Monday’s news that longtime LPL Financial executive Bill Morrissey is retiring has prompted several veteran industry watchers to express concern about management stability and other issues at the independent broker-dealers.
“LPL’s managerial ranks seem like they have been a revolving door since CEO Mark Casady left” in early 2017, said Tim Welsh, head of the consulting group Nexus Strategy and a former executive at Charles Schwab, who points out that the firm also has seen several large advisor groups depart recently.
Morrissey had been with the independent broker-dealer since 2004, leading its business-development efforts since 2006. According to the IBD, he is retiring “to spend more time with his young family.”
Other recent exits include Michael Murray, who was LPL’s national sales manager for the West since 2002. He left the firm in May to join Cetera Financial Group as head of its new business development efforts.
HD Vest Financial Services recently nabbed Chau Nguyen Haner, who had been with LPL since 2009 and served as assistant vice president of marketing strategy.
A year ago, Chief Information Officer Victor Fetter left after more than four years in that post.
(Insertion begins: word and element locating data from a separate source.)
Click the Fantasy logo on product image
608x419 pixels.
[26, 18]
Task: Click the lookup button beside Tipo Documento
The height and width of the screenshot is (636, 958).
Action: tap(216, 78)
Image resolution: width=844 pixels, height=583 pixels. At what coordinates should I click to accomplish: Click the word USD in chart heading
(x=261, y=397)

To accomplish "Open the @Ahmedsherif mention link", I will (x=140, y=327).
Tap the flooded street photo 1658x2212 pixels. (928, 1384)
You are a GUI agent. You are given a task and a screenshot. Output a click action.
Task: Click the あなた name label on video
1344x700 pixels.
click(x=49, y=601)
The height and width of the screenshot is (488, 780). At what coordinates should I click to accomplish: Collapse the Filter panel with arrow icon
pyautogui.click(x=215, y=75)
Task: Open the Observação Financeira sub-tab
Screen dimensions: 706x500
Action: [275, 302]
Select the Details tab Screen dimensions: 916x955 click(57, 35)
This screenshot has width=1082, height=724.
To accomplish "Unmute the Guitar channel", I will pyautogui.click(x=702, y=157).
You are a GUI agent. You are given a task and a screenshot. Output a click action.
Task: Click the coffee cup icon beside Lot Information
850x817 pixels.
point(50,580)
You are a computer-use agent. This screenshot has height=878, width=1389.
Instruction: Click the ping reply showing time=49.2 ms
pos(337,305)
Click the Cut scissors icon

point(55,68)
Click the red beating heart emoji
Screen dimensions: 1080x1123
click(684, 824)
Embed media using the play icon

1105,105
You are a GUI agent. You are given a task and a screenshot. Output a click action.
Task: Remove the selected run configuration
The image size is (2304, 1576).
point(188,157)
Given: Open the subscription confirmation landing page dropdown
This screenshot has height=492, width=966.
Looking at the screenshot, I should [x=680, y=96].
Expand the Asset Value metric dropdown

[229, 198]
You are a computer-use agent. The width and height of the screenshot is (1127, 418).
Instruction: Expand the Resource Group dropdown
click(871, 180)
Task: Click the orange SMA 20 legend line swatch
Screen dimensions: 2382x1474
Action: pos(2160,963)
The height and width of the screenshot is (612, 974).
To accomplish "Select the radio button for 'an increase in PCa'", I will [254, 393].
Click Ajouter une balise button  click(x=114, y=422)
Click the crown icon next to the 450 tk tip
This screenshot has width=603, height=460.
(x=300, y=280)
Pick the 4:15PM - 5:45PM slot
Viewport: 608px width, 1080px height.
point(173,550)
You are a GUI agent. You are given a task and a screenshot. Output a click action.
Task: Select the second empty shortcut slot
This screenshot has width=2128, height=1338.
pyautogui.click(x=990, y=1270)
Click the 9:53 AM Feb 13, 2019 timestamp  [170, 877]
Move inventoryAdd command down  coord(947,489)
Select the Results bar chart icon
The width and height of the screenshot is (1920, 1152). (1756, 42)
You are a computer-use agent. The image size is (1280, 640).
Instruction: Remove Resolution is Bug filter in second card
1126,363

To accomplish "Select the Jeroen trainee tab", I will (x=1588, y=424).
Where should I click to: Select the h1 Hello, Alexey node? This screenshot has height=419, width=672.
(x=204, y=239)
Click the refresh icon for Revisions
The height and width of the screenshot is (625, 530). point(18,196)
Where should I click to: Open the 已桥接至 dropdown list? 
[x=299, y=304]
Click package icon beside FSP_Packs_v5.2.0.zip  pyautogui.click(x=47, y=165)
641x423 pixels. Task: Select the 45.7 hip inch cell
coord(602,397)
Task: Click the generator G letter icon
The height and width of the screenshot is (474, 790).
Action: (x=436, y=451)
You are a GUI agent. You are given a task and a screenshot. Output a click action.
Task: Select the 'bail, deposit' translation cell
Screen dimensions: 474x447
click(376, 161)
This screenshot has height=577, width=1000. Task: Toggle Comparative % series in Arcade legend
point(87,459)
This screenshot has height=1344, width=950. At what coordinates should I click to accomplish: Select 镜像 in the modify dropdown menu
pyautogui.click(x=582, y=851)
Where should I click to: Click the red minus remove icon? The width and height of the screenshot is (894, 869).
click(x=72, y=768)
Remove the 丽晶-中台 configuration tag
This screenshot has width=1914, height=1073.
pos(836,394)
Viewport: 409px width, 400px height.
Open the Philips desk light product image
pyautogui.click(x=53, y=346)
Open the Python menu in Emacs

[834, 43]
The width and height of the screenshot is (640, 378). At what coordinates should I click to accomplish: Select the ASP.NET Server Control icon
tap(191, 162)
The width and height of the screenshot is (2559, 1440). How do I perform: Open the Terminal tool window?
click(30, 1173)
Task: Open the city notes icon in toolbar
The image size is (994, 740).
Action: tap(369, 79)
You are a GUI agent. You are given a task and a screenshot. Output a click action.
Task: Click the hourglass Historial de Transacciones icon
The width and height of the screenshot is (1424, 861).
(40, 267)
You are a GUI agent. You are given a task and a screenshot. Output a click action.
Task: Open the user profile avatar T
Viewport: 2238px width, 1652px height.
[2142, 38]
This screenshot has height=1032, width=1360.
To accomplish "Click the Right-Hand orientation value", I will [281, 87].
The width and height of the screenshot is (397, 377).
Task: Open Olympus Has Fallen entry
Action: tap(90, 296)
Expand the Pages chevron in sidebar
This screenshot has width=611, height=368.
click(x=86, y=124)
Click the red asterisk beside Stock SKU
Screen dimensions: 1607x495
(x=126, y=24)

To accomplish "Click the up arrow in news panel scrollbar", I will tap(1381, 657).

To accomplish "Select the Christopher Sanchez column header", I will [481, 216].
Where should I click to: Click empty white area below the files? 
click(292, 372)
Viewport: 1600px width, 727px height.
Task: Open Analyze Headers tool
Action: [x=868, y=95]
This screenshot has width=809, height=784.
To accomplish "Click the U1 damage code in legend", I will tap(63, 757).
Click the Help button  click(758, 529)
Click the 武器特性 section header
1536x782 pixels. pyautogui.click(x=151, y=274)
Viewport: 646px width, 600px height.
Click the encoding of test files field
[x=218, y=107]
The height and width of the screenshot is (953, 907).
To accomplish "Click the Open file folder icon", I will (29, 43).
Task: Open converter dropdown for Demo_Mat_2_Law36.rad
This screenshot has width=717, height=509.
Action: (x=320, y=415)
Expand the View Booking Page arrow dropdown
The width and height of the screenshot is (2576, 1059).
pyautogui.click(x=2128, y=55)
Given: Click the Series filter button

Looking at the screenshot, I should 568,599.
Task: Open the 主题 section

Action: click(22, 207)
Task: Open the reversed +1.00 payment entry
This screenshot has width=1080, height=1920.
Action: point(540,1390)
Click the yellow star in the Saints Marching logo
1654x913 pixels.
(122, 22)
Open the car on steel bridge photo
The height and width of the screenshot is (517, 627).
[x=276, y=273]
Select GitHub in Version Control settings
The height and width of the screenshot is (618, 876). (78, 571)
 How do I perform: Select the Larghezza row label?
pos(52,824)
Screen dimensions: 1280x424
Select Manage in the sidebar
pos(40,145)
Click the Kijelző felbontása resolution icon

His departure came shortly after that of David Berger, who had been the IBD’s general counsel for roughly four years.
For its part, LPL points out that it has had only one exit from its C-suite in the past 18 months — that of Fetter.
According to recruiter Jon Henschen, Morrissey might have been under pressure from several factors, such as growth goals that possibly were not being met or issues tied to the retention of advisors acquired via the purchase of broker-dealer assets from Jackson National in August 2017.
In addition to the exit of several recruiters, Henschen said there has been industry talk about the firm’s retention bonuses “needing to be increased substantially for a large number of the advisors to [get them to] agree to come over to LPL.”
Plus, the veteran recruiter explained, “The current focus of 50 basis points on assets being offered to entice advisors to join and less focus on recruiter relationship building may also have fallen flat.”
William Blair equity analyst Chris Shutler said in a May report that “the fact that more aggressive offers need to be made highlight the company’s challenges.”
LPL, though, said in a statement that it was “happy with our trajectory and the momentum we have in recruiting this year” and that Morrissey was retiring “to spend more time with his wife and young children.”
The IBD explained that it would add “color and specifics” on some of these issues during its second-quarter earnings call, which is set for July 26.